Brèves de handicap

Anne Perraut Soliveres, cadre supérieur infirmier, praticien-chercheure

La débrouille

Annick a 71 ans, elle est touchée depuis une vingtaine d’années par une de ces pathologies neurodégénératives héréditaires qui la prive de ses forces, de son équilibre et donc, de la marche. Cette maladie progresse inéluctablement et Annick a vu sa mère dépérir et sait exactement ce qui l’attend, ainsi que deux de ses sœurs. Cette pathologie affecte également les muscles qui permettent la parole, ce qui rend difficile toute démarche téléphonique. Toutes ces difficultés ont compromis son autonomie, ses réflexes et sa vie sociale, mais pas sa détermination à se débrouiller seule dans sa grande maison. Elle fait face jour après jour aux déficits qui affectent petit à petit ses capacités physiques (mais pas cognitives). La perte de sensibilité de ses doigts ne lui permet plus d’éplucher des légumes, d’ouvrir des bouteilles, ni aucune motricité fine comme le bricolage, la couture ou le tricot. Elle en profite donc pour se faire manucurer et a des ongles toujours parfaits…
Elle vit seule depuis la mort de son mari, à 36 ans, et fait face au quotidien avec l’aide d’une amie qui lui fait ses courses, d’un voisin complaisant qui sort ses poubelles et veille un peu sur elle, d’une belle-sœur qui la soutient dans ses démarches administratives et médicales. Son jardin est entretenu par une entreprise spécialisée et elle a une femme de ménage qui vient l’aider deux heures tous les quinze jours pour les choses trop physiques. Sa famille est dispersée et elle est en conflit avec son fils unique qui ne souhaite pas l’aider.
Ce qui me semble exemplaire dans la vie d’Annick, c’est sa capacité à anticiper les difficultés. Elle a équipé sa salle de bains et ses toilettes au fur et à mesure à l’aide de catalogues spécialisés et parvient à faire face à ses déplacements à l’intérieur à l’aide d’une chaise de bureau à roulettes qu’elle mobilise avec ses pieds et d’un mini déambulateur dans lequel elle transporte tout ce qu’elle ne peut plus porter. Elle ne bénéficie d’aucune prise en charge médicalisée et tient par-dessus tout à sa liberté.

La caisse prioritaire

Dans chaque hypermarché, il y a une caisse dite prioritaire qui permet à ceux qui ont du mal à rester debout de ne pas trop attendre. Je supporte difficilement la station debout prolongée et jusqu’à il y a peu de temps, il était indiqué sur le panneau surplombant la caisse qu’il fallait avoir plus de soixante-dix ans pour en bénéficier, être enceinte ou accompagnée d’enfants ou avoir une carte de handicapé. Affectée d’une pathologie rhumatismale (qui ne se voit pas), je me trouve dans une phase très douloureuse et je me rends vers cette caisse ouverte, où personne n’attend. La femme assise à sa caisse m’arrête, me disant : « Madame, vous avez une carte d’handicapée ? » Surprise, je lui réponds : « Non, je suis seulement vieille et je pense que ça se voit… » La femme a l’air gêné mais me fait signe d’avancer sans un mot. En lisant la pancarte derrière elle, je constate que « la personne de plus de soixante-dix ans » a disparu de la liste des bénéficiaires…

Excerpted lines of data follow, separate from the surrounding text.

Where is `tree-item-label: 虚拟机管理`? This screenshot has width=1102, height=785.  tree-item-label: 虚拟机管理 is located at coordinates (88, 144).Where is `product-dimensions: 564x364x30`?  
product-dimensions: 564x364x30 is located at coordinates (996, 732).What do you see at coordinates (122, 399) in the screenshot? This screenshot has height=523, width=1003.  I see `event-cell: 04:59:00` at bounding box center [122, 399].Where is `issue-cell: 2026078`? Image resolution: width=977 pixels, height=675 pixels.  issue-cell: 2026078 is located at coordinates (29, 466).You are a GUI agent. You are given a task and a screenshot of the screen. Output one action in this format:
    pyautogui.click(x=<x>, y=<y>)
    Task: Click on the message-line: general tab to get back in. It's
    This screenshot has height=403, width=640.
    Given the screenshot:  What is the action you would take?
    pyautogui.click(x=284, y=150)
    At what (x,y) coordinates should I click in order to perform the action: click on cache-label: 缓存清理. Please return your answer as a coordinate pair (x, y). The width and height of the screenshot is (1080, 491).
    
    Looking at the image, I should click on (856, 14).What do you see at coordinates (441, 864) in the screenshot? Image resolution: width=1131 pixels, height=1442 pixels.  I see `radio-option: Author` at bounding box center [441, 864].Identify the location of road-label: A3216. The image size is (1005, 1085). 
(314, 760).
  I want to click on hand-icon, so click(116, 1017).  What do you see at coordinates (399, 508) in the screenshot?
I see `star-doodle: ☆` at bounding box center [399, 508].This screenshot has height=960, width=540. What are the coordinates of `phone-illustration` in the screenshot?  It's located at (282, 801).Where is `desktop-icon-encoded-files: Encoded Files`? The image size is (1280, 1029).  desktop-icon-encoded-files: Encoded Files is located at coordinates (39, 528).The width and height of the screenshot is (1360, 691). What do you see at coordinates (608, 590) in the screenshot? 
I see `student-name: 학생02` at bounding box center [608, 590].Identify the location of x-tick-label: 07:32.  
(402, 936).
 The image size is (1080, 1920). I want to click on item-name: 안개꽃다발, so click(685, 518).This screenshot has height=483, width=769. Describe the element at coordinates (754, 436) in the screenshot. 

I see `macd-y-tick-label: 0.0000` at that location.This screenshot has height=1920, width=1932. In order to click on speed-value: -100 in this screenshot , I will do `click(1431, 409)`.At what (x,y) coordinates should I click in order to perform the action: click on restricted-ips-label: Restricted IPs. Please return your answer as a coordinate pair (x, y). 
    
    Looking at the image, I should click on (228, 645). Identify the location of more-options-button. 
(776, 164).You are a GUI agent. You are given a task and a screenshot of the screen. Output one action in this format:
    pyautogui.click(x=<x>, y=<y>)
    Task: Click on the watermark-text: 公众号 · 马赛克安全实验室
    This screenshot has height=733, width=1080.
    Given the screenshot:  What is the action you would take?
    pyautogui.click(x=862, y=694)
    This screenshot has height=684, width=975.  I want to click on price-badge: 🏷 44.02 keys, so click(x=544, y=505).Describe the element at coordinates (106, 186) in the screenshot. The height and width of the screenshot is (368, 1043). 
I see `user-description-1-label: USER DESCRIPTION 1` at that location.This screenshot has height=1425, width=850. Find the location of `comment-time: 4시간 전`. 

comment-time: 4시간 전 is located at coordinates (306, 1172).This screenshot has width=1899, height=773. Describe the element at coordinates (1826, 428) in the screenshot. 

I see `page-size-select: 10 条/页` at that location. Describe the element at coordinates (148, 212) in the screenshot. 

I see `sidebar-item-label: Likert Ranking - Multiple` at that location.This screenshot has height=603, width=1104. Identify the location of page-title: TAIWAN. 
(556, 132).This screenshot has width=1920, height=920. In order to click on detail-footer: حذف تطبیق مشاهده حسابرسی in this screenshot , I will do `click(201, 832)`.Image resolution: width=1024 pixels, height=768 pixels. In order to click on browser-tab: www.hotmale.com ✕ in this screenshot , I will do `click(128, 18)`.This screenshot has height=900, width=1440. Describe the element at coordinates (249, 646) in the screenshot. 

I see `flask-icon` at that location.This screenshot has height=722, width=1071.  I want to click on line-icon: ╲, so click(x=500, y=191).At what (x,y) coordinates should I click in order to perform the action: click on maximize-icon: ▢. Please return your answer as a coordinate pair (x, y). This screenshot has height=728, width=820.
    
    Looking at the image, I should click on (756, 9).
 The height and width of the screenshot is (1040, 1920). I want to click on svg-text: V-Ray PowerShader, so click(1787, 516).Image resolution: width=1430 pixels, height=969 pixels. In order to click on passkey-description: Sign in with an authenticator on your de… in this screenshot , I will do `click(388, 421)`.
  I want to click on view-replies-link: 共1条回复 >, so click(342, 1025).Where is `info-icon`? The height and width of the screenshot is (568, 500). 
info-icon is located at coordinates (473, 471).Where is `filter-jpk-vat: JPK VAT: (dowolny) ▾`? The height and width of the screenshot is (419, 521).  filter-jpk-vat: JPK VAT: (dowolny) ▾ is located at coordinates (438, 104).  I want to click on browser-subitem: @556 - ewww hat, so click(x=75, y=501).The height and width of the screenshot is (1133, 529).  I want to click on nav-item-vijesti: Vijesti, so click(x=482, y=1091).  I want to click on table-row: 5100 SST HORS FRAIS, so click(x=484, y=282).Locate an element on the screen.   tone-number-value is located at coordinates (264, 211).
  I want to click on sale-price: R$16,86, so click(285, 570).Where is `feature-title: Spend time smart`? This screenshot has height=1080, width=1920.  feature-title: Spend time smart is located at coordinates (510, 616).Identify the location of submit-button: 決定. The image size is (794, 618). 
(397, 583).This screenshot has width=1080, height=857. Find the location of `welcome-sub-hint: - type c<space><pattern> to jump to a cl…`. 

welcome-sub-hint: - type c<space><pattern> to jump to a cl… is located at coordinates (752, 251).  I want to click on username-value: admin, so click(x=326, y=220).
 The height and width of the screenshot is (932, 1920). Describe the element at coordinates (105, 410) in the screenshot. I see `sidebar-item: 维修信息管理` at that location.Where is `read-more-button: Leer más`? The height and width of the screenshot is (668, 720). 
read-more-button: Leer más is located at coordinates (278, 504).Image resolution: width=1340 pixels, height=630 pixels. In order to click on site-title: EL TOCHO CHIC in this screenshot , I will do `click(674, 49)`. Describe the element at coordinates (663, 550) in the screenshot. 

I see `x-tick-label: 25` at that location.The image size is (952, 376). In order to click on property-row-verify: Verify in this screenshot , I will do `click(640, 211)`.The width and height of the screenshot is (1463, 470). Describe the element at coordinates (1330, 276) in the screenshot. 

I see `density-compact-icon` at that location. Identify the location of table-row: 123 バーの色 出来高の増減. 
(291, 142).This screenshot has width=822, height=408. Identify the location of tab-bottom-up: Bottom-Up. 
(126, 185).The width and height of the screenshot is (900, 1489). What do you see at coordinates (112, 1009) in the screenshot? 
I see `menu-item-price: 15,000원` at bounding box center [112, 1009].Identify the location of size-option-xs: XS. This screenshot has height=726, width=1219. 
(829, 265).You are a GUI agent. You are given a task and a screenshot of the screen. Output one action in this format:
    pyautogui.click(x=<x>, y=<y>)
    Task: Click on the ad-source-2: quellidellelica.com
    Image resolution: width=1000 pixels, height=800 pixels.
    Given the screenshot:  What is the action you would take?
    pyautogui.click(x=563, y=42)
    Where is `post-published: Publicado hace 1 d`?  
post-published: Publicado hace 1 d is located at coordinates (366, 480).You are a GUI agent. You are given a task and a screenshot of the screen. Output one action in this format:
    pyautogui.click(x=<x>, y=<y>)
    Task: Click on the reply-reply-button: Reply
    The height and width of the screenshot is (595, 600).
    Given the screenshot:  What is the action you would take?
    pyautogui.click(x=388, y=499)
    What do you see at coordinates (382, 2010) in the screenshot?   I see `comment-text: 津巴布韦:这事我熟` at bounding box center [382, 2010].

Le téléphone rend sourd et aveugle

Je suis dans le métro sur la ligne 1. Une quinzaine de trentenaires les yeux vissés sur leur téléphone occupent toutes les places. J’arrive à me glisser sur un strapontin lorsqu’entre une jeune femme avec des béquilles. Je me lève aussitôt et l’invite à prendre ma place. Elle me répond : « Certainement pas madame, ce n’est pas à vous de vous lever » (j’ai largement dépassé les soixante-dix ans). Personne ne semble avoir entendu sa remarque ni ne se manifeste. Encouragée par la jeune femme, je demande assez fort : « Quelqu’un pourrait-il donner sa place à la dame avec des béquilles ? » Un seul des hommes lève la tête, gêné, et s’excuse de n’avoir pas vu la situation. Il laisse sa place à la jeune femme.